Finalmente e por hoje, uma referência ao programa VEM. Fiz eco nas minhas reflexões de um projeto de Resolução do Conselho de Ministros, que gizou o Plano Estratégico para as Migrações (2015-2020), abreviadamente denominado PEM, que tem uma vertente de incentivo e apoio ao empreendedorismo, capaz de atrair quem emigrou, e, por outro lado, faz a gestão da atribuição / distribuição de verbas comunitárias que financiam medidas para emigrantes, imigrantes e “novos portugueses”. Esse projeto entrou, a 26 de janeiro, em discussão pública, por dez dias úteis.
Soubemos, a 12 de março, que o Governo acabou efetivamente de aprovar o Plano Estratégico para as Migrações 2015-2020 (PEM), apresentando como novidade a inclusão de incentivos ao regresso de emigrantes, através de apoios à contratação de desempregados e à criação de emprego próprio em Portugal. Sem quantificar esses apoios nem falar em números, e remetendo detalhes para quando forem lançados os concursos do novo quadro de fundos europeus, o secretário de Estado Adjunto do ministro do Desenvolvimento Regional, Pedro Lomba, alegou que “há muitas décadas” não havia uma política para as migrações que contemplasse incentivos ao regresso de cidadãos portugueses emigrados.

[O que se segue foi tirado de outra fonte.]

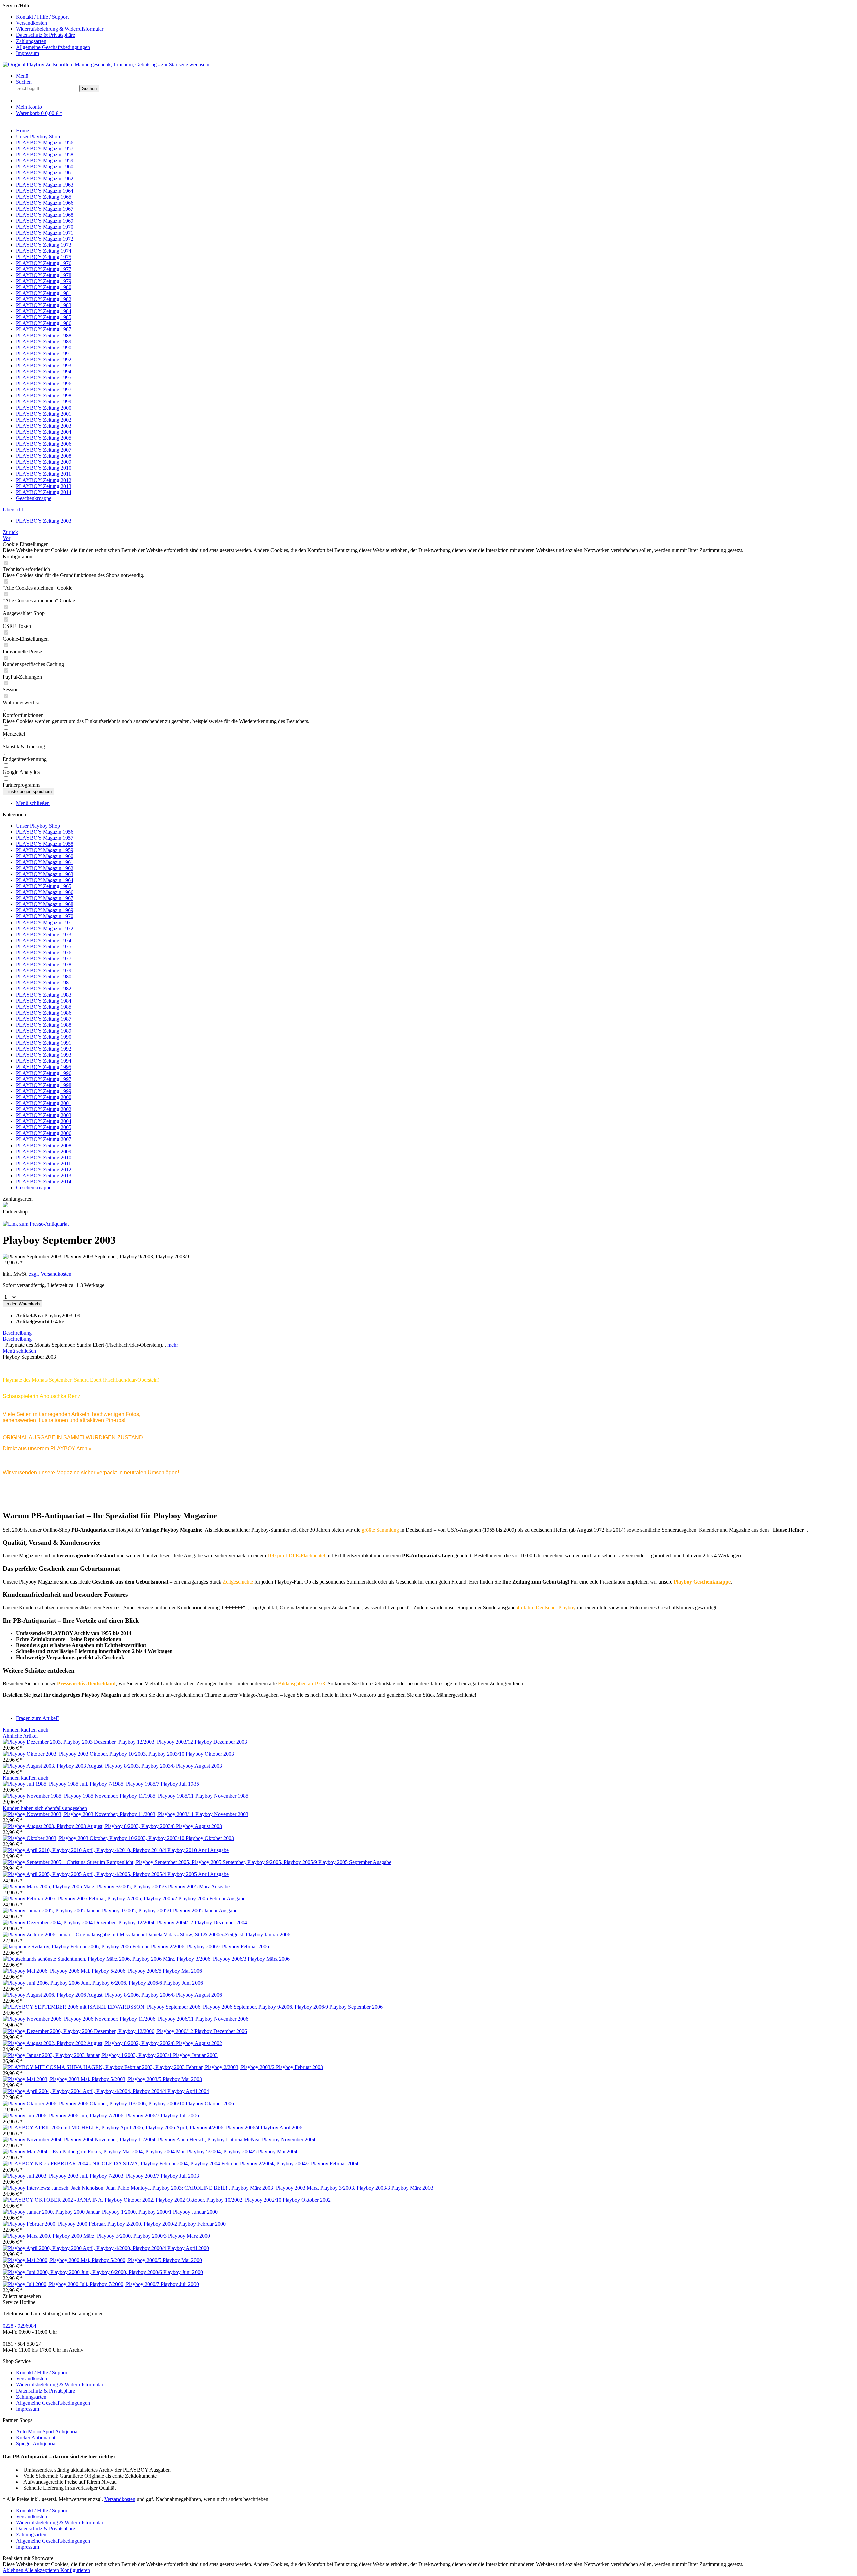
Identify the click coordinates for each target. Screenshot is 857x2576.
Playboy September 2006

Em conferência de imprensa, no final da sessão do Conselho de Ministros, Pedro Lomba ressalvou, contudo, que o Governo PSD/CDS-PP não vai conceder nenhuns apoios exclusivos aos portugueses no estrangeiro, que não estejam disponíveis para os residentes em Portugal: “Não, absolutamente”, declarou, acrescentando: “São medidas que se aplicarão a quem estiver numa situação de desemprego, tanto aos que estão, como aos que pretendam regressar a Portugal”.
Porém, descaiu-se a dizer que seriam aprovados uns 40 projetos. É o vem devagar!
Tanta quebra de pedra para tão pouco produto! Onde fica a pipa de massa com que Durão Barroso enchia a boca e os ares?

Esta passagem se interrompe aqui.